## WHAT YOU SHOULD DO
Please output only the lines running from the one that contains "Close the 生产数据 tab with its x icon" through the last line of the data below, exactly as they stand, with no pictures.
....................
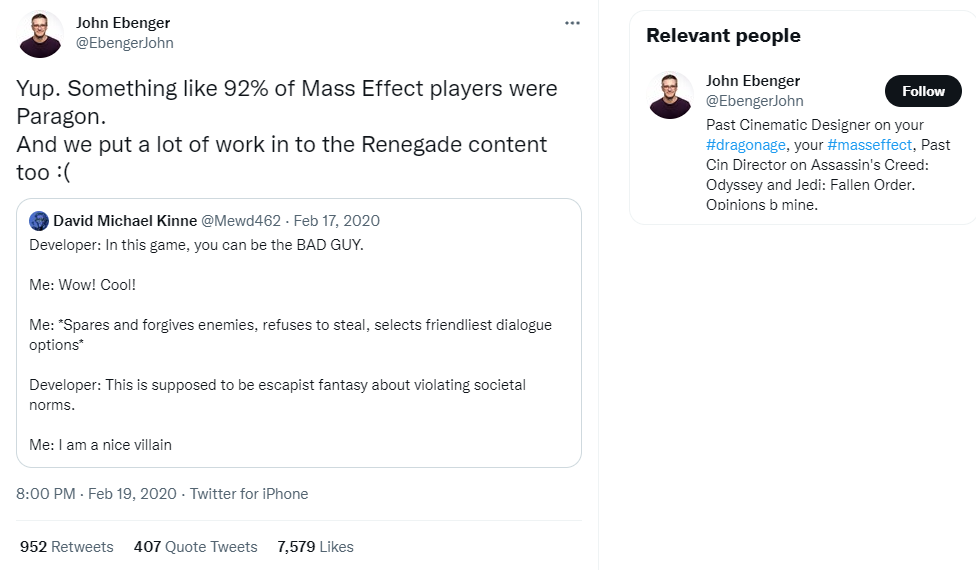Open the #masseffect hashtag link
This screenshot has height=570, width=976.
(870, 145)
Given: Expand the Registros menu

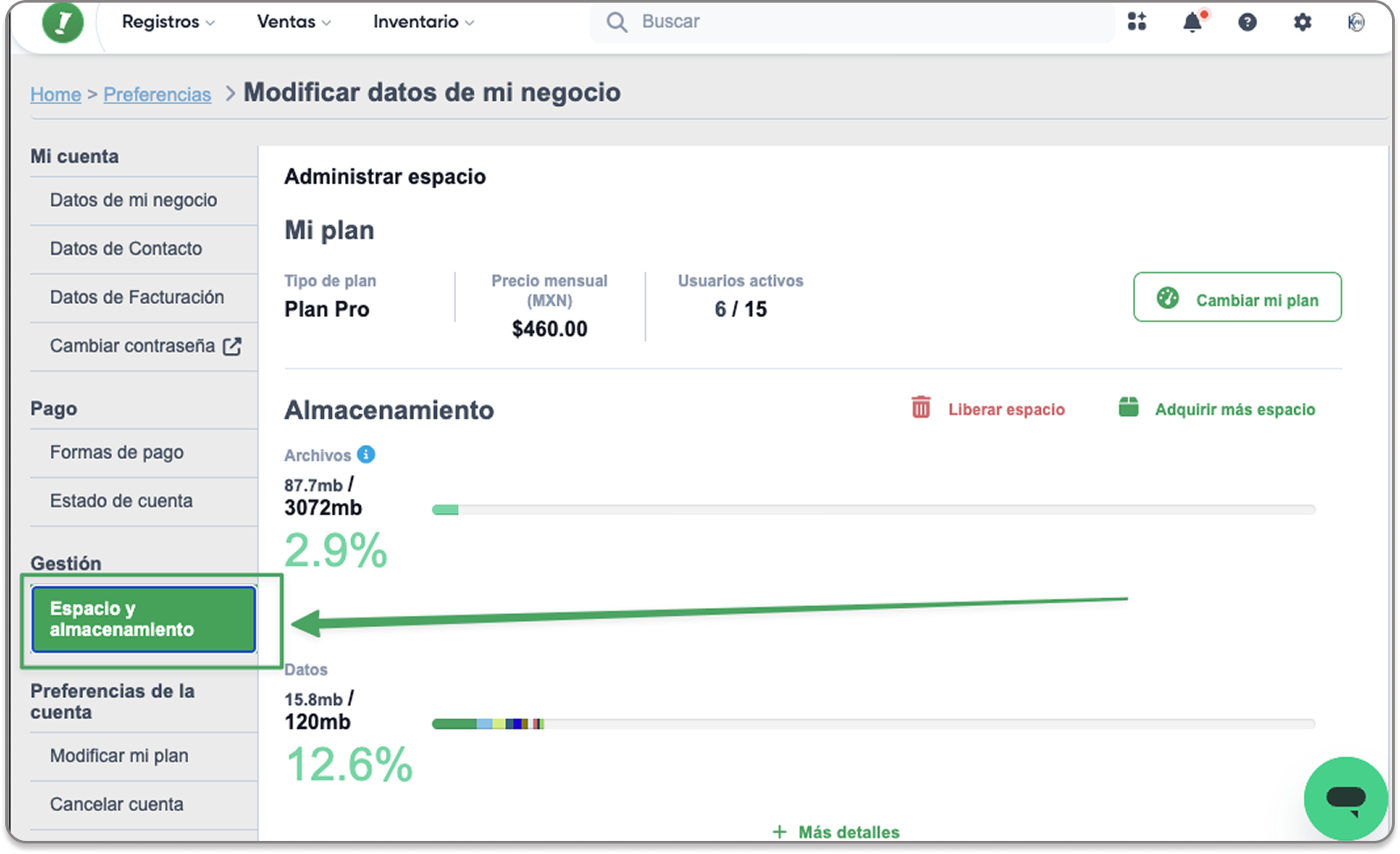Looking at the screenshot, I should click(x=168, y=22).
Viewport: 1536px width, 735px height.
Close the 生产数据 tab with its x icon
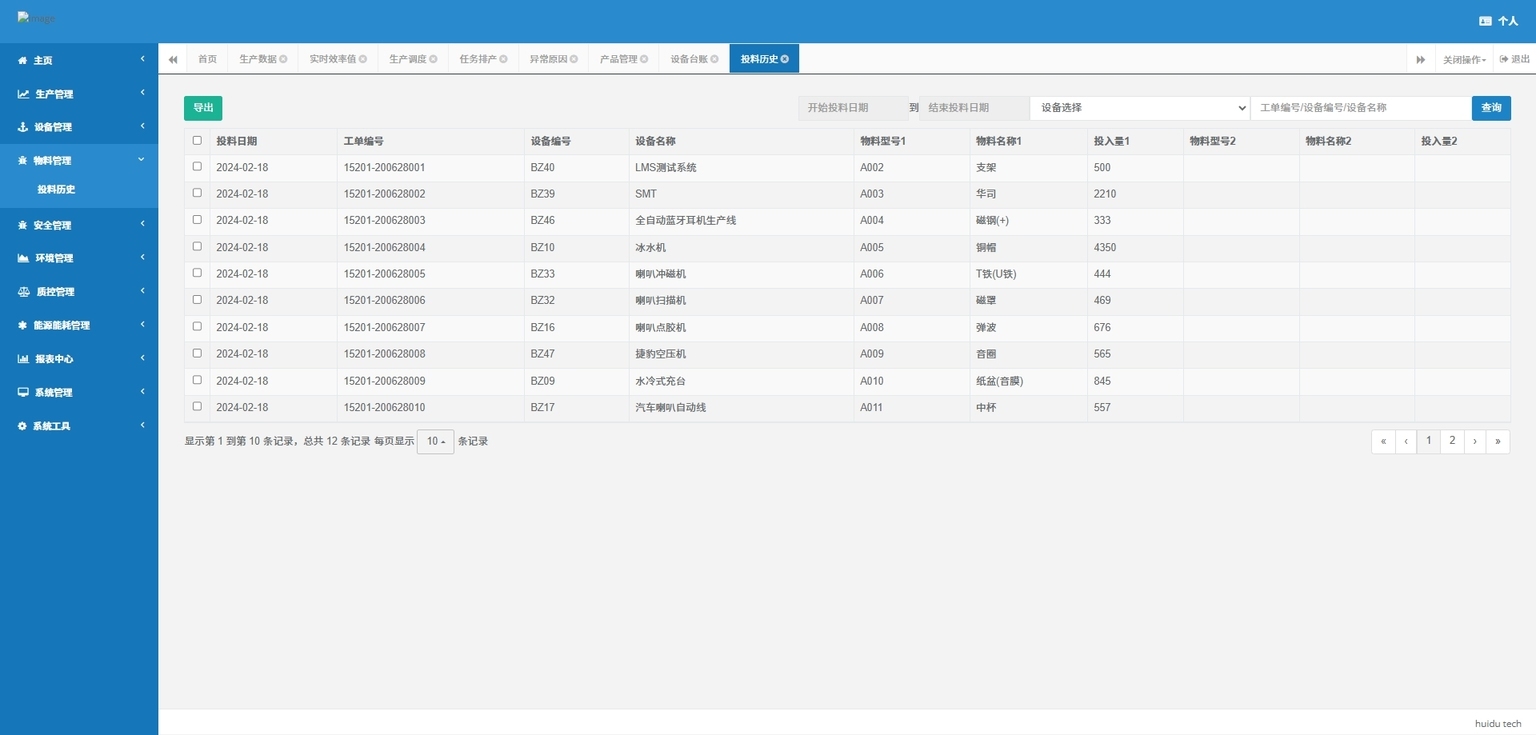pyautogui.click(x=284, y=59)
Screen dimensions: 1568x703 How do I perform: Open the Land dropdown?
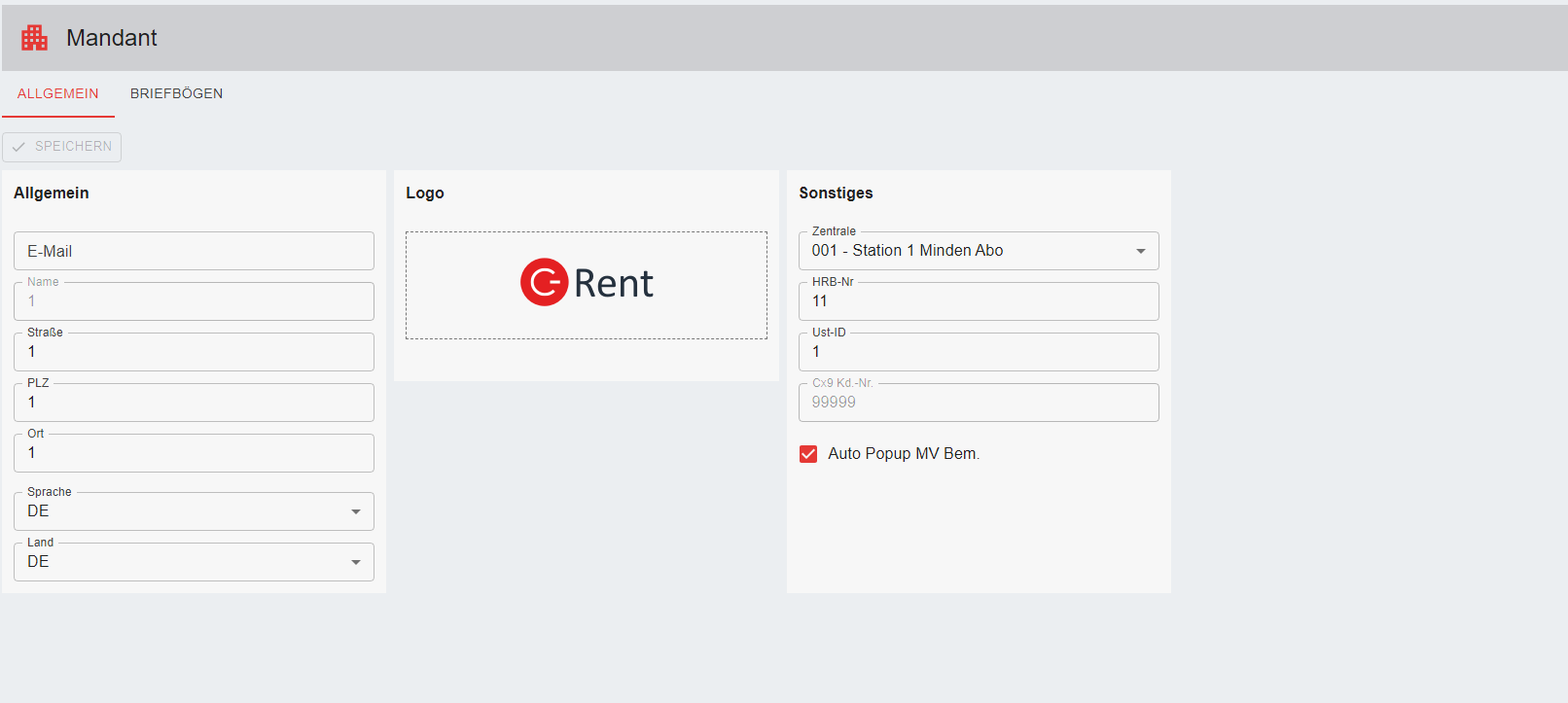[x=194, y=562]
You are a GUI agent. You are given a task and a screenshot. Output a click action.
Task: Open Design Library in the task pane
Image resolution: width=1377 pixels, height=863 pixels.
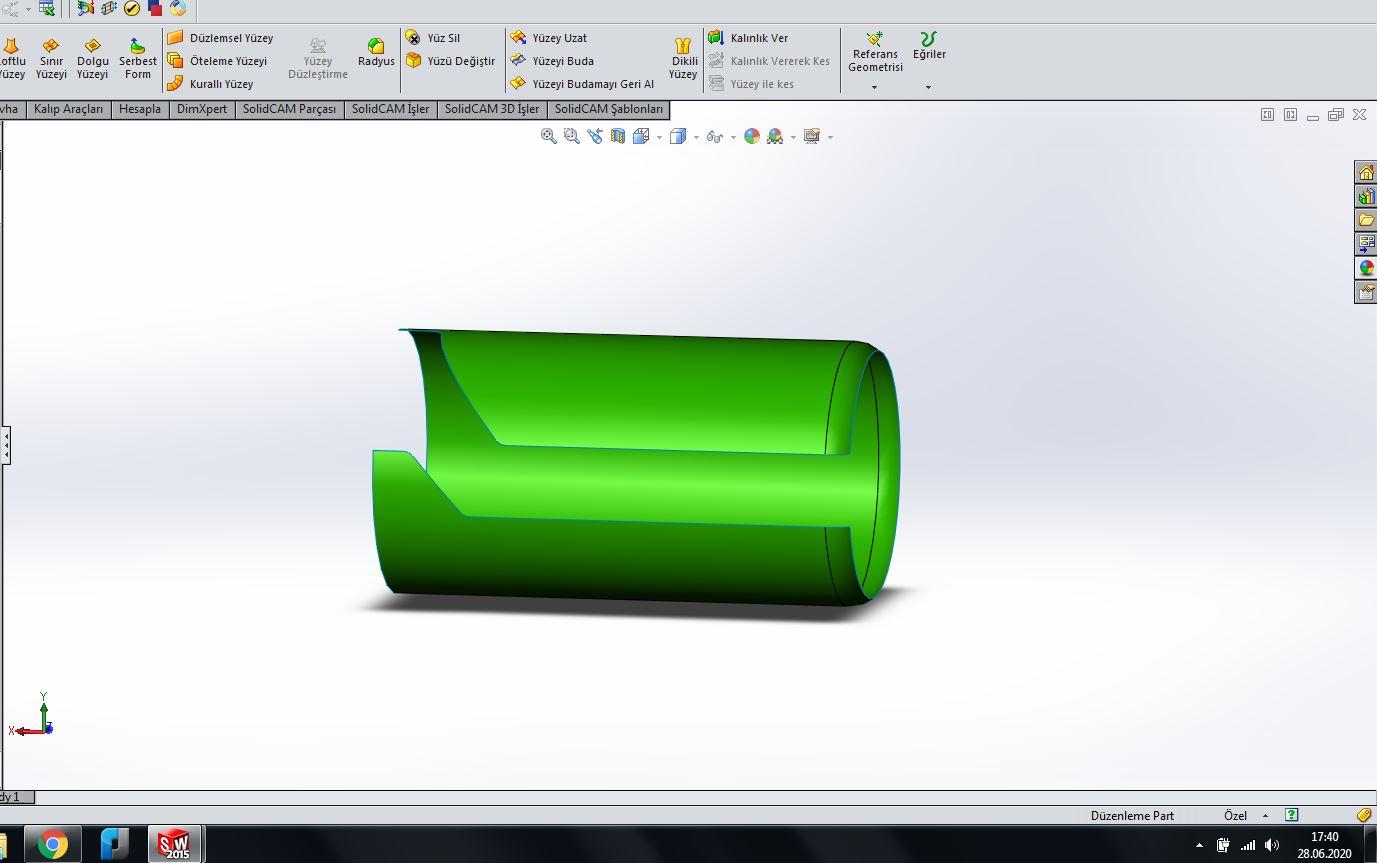[1366, 197]
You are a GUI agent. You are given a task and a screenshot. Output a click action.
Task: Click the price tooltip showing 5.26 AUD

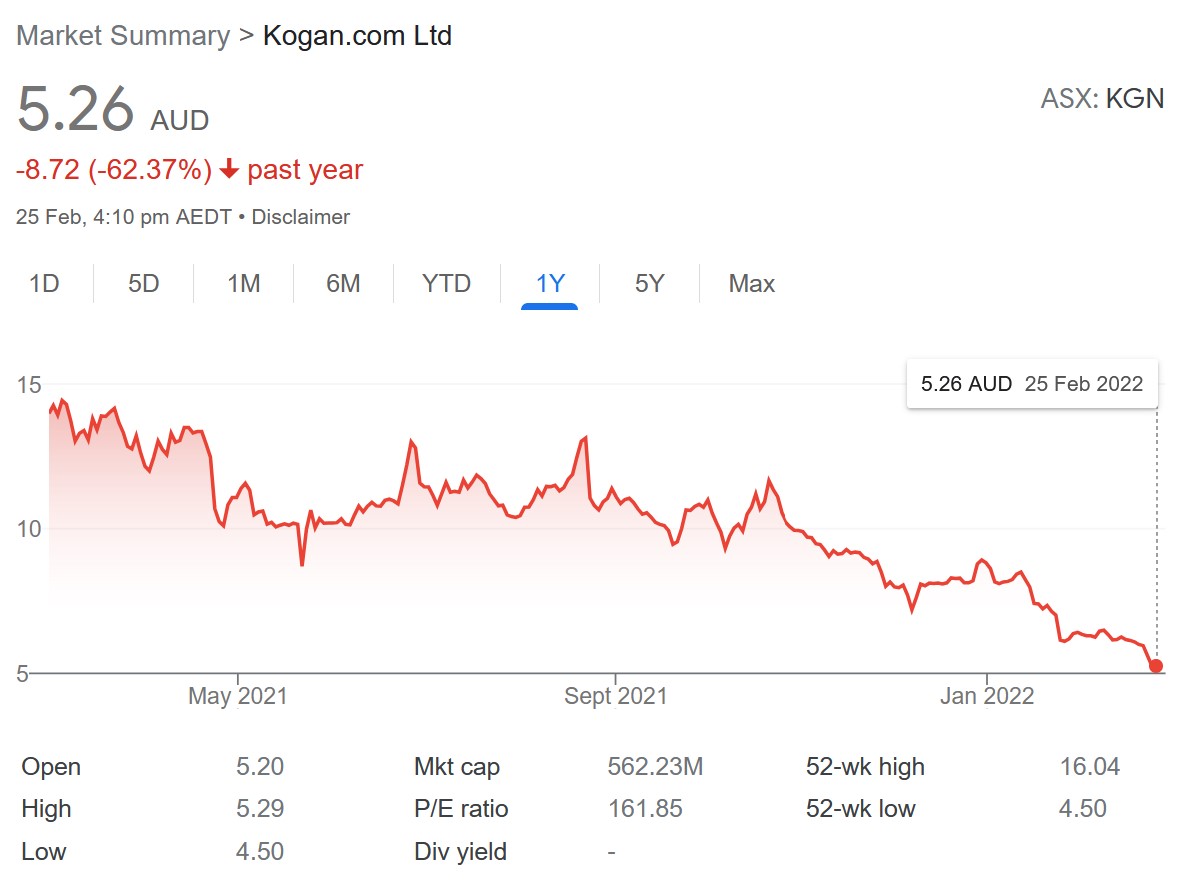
....................
## RESPONSE
Close the 生产数据 tab with its x icon
pyautogui.click(x=284, y=59)
Screen dimensions: 1568x703 How do I perform: Open the Land dropdown?
[x=194, y=562]
You are a GUI agent. You are given a task and a screenshot. Output a click action.
Task: Open Design Library in the task pane
Image resolution: width=1377 pixels, height=863 pixels.
[1366, 197]
You are a GUI agent. You are given a task and a screenshot. Output a click action.
Task: Click the price tooltip showing 5.26 AUD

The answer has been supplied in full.